Ali Smith: „Herbst“, Beginn einer Tetralogie
Im Jahr 2016, als sich 51 Prozent der Briten für einen Austritt des Königreichs aus der EU ausgesprochen hat, musste Ali Smith, gebürtige Schottin, in die Tasten greifen, um ihren Schock zu überwinden und darüber nachzudenken, „was kulturell passiert, wenn etwas auf einer Lüge aufbaut.“ In ihrer eigenen assoziativen, auch verspielten, sanft fließenden Sprache hat Smith mit „Herbst“ einen so schönen Roman verfasst, dass man lesend viel zu rasch am Ende angekommen ist.

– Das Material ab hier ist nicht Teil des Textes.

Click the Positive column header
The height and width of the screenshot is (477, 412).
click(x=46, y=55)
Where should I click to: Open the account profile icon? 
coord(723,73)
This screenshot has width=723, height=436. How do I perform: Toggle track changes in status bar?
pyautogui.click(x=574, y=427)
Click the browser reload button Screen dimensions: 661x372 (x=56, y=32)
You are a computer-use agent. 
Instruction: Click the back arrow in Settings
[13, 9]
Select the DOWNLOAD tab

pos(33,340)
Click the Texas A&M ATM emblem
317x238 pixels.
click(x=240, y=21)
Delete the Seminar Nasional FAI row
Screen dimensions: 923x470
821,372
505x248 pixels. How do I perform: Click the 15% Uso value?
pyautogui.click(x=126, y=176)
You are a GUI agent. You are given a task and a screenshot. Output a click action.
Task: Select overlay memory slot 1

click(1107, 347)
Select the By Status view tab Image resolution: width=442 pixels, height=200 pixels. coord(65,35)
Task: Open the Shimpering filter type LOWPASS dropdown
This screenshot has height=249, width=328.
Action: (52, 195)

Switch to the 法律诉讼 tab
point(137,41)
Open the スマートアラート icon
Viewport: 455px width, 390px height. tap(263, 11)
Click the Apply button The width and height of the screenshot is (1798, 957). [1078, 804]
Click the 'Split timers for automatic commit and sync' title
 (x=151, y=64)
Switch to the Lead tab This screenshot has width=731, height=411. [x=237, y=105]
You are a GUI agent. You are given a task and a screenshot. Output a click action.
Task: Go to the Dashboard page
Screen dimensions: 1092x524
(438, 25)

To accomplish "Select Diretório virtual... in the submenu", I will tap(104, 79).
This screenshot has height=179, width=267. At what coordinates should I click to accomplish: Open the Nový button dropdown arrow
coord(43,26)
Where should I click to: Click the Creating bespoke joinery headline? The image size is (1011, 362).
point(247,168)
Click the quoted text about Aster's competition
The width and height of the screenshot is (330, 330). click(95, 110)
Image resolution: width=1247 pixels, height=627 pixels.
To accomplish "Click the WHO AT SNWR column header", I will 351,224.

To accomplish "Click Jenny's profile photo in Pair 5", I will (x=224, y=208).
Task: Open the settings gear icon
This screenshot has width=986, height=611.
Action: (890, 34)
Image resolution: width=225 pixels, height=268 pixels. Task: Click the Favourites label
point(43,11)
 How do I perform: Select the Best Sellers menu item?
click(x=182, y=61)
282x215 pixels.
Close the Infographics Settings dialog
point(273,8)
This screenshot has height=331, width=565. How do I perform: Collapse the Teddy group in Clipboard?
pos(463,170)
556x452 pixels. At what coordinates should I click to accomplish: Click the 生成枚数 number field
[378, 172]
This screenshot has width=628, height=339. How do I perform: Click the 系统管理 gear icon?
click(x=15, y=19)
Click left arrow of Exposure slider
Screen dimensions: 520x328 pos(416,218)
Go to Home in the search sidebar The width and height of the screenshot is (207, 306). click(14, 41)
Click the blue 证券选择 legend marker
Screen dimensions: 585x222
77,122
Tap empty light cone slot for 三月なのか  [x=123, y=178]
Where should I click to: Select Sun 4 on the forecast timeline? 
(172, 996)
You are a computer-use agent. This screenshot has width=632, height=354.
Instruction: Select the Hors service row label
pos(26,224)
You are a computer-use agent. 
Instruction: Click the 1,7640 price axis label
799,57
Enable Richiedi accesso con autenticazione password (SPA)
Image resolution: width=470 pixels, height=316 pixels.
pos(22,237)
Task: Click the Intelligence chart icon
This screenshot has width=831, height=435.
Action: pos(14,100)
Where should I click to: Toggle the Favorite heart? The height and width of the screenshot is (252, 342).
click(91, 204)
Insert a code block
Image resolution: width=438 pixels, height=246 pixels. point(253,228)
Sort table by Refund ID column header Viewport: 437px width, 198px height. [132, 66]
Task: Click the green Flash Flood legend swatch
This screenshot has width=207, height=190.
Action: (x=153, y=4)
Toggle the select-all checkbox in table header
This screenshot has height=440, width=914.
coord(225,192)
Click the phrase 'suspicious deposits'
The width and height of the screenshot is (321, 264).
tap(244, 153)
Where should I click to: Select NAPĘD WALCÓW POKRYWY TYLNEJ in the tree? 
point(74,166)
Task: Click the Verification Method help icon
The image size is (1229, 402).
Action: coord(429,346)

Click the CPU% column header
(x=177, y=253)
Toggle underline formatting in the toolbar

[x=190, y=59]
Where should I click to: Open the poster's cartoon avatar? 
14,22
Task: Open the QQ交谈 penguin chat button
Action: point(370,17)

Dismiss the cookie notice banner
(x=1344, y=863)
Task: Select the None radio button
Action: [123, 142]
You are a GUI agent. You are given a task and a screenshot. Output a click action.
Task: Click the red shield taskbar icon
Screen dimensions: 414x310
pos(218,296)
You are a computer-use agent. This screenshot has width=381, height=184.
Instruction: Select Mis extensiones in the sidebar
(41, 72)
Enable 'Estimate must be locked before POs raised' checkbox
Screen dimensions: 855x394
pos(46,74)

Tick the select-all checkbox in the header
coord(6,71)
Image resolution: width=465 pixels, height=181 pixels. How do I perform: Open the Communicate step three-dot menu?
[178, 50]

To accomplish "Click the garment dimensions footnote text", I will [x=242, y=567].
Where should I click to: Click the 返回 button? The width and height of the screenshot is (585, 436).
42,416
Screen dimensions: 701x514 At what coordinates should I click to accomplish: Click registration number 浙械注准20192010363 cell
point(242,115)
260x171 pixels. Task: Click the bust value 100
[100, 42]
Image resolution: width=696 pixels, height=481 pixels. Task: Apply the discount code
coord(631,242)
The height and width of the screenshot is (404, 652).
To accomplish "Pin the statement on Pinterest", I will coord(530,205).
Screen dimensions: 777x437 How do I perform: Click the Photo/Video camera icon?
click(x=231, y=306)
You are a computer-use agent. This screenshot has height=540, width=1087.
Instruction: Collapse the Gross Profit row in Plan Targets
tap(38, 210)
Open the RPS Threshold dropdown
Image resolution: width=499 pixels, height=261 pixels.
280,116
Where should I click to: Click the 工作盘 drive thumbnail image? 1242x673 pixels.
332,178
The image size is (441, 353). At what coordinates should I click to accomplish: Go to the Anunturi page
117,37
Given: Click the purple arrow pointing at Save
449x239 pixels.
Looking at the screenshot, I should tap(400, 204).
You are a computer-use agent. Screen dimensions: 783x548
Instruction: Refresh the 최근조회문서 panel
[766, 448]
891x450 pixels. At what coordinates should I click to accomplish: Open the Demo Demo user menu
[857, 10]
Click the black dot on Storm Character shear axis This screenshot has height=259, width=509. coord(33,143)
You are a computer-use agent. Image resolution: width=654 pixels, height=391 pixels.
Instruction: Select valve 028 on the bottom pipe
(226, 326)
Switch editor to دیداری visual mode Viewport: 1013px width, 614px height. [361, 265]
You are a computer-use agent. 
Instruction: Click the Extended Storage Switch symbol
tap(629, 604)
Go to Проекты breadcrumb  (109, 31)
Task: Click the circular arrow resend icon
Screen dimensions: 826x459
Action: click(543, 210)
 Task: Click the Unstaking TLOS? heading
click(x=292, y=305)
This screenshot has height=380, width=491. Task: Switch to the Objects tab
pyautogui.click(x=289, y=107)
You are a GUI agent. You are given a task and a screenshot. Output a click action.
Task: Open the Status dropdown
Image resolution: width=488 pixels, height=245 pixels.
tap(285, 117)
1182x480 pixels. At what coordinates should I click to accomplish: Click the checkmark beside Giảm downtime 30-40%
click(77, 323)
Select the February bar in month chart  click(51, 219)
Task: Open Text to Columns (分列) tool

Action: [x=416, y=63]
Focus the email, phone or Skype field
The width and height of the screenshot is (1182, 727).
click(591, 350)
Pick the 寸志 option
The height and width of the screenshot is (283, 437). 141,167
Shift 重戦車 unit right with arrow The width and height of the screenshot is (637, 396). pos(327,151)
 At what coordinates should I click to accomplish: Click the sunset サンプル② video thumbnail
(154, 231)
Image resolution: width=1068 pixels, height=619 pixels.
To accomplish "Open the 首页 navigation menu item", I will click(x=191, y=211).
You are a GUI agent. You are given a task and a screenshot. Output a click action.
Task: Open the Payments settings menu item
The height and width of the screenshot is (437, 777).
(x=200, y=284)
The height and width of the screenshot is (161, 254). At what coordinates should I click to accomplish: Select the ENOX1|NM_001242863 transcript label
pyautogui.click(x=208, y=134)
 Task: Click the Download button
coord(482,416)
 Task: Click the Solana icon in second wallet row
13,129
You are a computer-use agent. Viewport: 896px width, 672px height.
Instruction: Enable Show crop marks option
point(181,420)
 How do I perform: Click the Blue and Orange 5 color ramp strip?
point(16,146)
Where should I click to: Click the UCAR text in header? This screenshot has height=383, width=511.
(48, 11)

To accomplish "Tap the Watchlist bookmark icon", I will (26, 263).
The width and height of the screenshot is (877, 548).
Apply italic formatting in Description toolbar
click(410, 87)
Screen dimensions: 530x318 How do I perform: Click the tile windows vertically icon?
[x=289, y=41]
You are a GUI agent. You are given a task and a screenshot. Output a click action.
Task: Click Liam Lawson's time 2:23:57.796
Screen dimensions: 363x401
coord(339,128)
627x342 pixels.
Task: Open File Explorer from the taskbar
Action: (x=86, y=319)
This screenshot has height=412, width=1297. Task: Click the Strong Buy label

Doch „Herbst“ ist erst der Anfang, es folgen „Winter“ und „Spring“, die beiden Bände sind auf Englisch bereits erschienen und werden hoffentlich bald übersetzt. „Summer“ erscheint 2020. Dass die renommierte Autorin ihre Jahreszeiten-Tetralogie mit dem Herbst beginnt, lässt ahnen, dass im Frühling alles, oder wenigstens vieles, besser wird. Doch zuerst müssen wir durch den Winter, was lesend, vor allem Ali Smith lesend, so oder so angenehm und erwärmend ist.
Während Ali Smith über die Zeit nachdenkt, ist diese aufgehoben, Vergangenheit und Gegenwart, Leben und Tod fließen einander, haben keine Grenzen mehr, wie Smith ohnehin gegen jegliche Grenzziehung anschreibt. Zwei Personen tragen den essayistischen Roman: Elisabeth, mit wackelnder Anstellung an der Universität und Daniel, ein Nachbar und Freund aus Elisabeths Kindertagen, der im Sterben liegt. Er träumt sich aus Zeit und Raum, sie sitzt an seinem Bett und liest ihm vor. „Was liest du?“, war eine Frage, die ihr Daniel, als sie acht oder zehn oder 12 war, zur Begrüßung gern gestellt hat. Wobei ihn der Titel eines Buches nicht so sehr interessiert hat wie Elisabeths Gedankenwelt.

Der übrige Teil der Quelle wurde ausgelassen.